▸ LISTING
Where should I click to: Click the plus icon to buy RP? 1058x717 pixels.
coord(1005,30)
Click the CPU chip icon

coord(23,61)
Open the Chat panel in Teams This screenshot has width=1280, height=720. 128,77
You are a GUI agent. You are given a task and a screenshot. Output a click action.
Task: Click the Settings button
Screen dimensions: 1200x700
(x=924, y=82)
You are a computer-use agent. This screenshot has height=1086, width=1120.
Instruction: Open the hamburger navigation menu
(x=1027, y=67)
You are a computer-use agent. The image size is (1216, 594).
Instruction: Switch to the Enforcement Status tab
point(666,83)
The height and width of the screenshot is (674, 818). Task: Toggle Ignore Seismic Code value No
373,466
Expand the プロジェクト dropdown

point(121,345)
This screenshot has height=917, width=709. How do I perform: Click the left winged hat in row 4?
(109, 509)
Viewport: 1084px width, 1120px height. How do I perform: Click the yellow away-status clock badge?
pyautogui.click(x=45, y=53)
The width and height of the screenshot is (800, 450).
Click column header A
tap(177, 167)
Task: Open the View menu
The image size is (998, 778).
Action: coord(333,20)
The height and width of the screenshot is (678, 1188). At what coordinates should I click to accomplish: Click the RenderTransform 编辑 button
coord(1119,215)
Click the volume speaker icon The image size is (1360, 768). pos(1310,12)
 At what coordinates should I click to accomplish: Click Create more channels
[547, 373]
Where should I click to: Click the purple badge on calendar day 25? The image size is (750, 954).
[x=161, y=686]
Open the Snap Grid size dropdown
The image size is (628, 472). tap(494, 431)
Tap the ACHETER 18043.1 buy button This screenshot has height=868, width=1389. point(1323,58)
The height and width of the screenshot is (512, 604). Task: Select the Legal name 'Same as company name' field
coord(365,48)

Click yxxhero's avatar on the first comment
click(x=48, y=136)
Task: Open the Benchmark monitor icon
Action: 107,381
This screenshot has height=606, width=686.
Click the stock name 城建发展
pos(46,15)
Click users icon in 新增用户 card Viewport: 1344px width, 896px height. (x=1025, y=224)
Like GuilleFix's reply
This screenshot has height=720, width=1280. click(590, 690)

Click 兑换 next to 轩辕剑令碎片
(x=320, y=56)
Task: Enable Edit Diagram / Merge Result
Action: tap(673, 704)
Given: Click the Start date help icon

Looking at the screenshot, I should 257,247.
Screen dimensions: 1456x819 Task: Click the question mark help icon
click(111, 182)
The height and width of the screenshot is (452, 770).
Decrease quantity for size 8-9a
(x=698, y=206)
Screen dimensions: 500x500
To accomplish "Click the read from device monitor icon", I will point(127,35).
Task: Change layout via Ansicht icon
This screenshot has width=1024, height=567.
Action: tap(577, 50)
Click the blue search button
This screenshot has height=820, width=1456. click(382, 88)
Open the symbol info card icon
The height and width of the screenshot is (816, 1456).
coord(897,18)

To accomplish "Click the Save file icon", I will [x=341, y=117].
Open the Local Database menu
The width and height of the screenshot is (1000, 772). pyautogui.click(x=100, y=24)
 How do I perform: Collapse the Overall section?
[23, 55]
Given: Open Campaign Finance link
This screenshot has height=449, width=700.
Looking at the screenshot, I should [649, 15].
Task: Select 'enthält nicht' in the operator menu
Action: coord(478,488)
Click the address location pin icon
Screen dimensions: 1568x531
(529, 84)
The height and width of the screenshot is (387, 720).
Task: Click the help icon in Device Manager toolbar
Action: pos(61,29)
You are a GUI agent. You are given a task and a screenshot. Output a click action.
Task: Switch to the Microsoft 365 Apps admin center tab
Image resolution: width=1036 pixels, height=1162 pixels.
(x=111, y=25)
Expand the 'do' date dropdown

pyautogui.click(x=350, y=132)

▸ WHAT TO WORK ON
Turn these records into a numbered list, one line per item, leaving out the blank lines.

▸ WORKED SOLUTION
1. Where should I click to: Click the plus icon to buy RP? 1058x717 pixels.
2. coord(1005,30)
3. Click the CPU chip icon
4. coord(23,61)
5. Open the Chat panel in Teams This screenshot has width=1280, height=720. 128,77
6. You are a GUI agent. You are given a task and a screenshot. Output a click action.
7. Task: Click the Settings button
8. Screen dimensions: 1200x700
9. (x=924, y=82)
10. You are a computer-use agent. This screenshot has height=1086, width=1120.
11. Instruction: Open the hamburger navigation menu
12. (x=1027, y=67)
13. You are a computer-use agent. The image size is (1216, 594).
14. Instruction: Switch to the Enforcement Status tab
15. point(666,83)
16. The height and width of the screenshot is (674, 818). Task: Toggle Ignore Seismic Code value No
17. 373,466
18. Expand the プロジェクト dropdown
19. point(121,345)
20. This screenshot has height=917, width=709. How do I perform: Click the left winged hat in row 4?
21. (109, 509)
22. Viewport: 1084px width, 1120px height. How do I perform: Click the yellow away-status clock badge?
23. pyautogui.click(x=45, y=53)
24. The width and height of the screenshot is (800, 450).
25. Click column header A
26. tap(177, 167)
27. Task: Open the View menu
28. The image size is (998, 778).
29. Action: coord(333,20)
30. The height and width of the screenshot is (678, 1188). At what coordinates should I click to accomplish: Click the RenderTransform 编辑 button
31. coord(1119,215)
32. Click the volume speaker icon The image size is (1360, 768). pos(1310,12)
33.  At what coordinates should I click to accomplish: Click Create more channels
34. [547, 373]
35. Where should I click to: Click the purple badge on calendar day 25? The image size is (750, 954).
36. [x=161, y=686]
37. Open the Snap Grid size dropdown
38. The image size is (628, 472). tap(494, 431)
39. Tap the ACHETER 18043.1 buy button This screenshot has height=868, width=1389. point(1323,58)
40. The height and width of the screenshot is (512, 604). Task: Select the Legal name 'Same as company name' field
41. coord(365,48)
42. Click yxxhero's avatar on the first comment
43. click(x=48, y=136)
44. Task: Open the Benchmark monitor icon
45. Action: 107,381
46. This screenshot has height=606, width=686.
47. Click the stock name 城建发展
48. pos(46,15)
49. Click users icon in 新增用户 card Viewport: 1344px width, 896px height. (x=1025, y=224)
50. Like GuilleFix's reply
51. This screenshot has height=720, width=1280. click(590, 690)
52. Click 兑换 next to 轩辕剑令碎片
53. (x=320, y=56)
54. Task: Enable Edit Diagram / Merge Result
55. Action: tap(673, 704)
56. Given: Click the Start date help icon
57. Looking at the screenshot, I should 257,247.
58. Screen dimensions: 1456x819 Task: Click the question mark help icon
59. click(111, 182)
60. The height and width of the screenshot is (452, 770).
61. Decrease quantity for size 8-9a
62. (x=698, y=206)
63. Screen dimensions: 500x500
64. To accomplish "Click the read from device monitor icon", I will point(127,35).
65. Task: Change layout via Ansicht icon
66. This screenshot has width=1024, height=567.
67. Action: tap(577, 50)
68. Click the blue search button
69. This screenshot has height=820, width=1456. click(382, 88)
70. Open the symbol info card icon
71. The height and width of the screenshot is (816, 1456).
72. coord(897,18)
73. To accomplish "Click the Save file icon", I will [x=341, y=117].
74. Open the Local Database menu
75. The width and height of the screenshot is (1000, 772). pyautogui.click(x=100, y=24)
76.  How do I perform: Collapse the Overall section?
77. [23, 55]
78. Given: Open Campaign Finance link
79. This screenshot has height=449, width=700.
80. Looking at the screenshot, I should [649, 15].
81. Task: Select 'enthält nicht' in the operator menu
82. Action: coord(478,488)
83. Click the address location pin icon
84. Screen dimensions: 1568x531
85. (529, 84)
86. The height and width of the screenshot is (387, 720).
87. Task: Click the help icon in Device Manager toolbar
88. Action: pos(61,29)
89. You are a GUI agent. You are given a task and a screenshot. Output a click action.
90. Task: Switch to the Microsoft 365 Apps admin center tab
91. Image resolution: width=1036 pixels, height=1162 pixels.
92. (x=111, y=25)
93. Expand the 'do' date dropdown
94. pyautogui.click(x=350, y=132)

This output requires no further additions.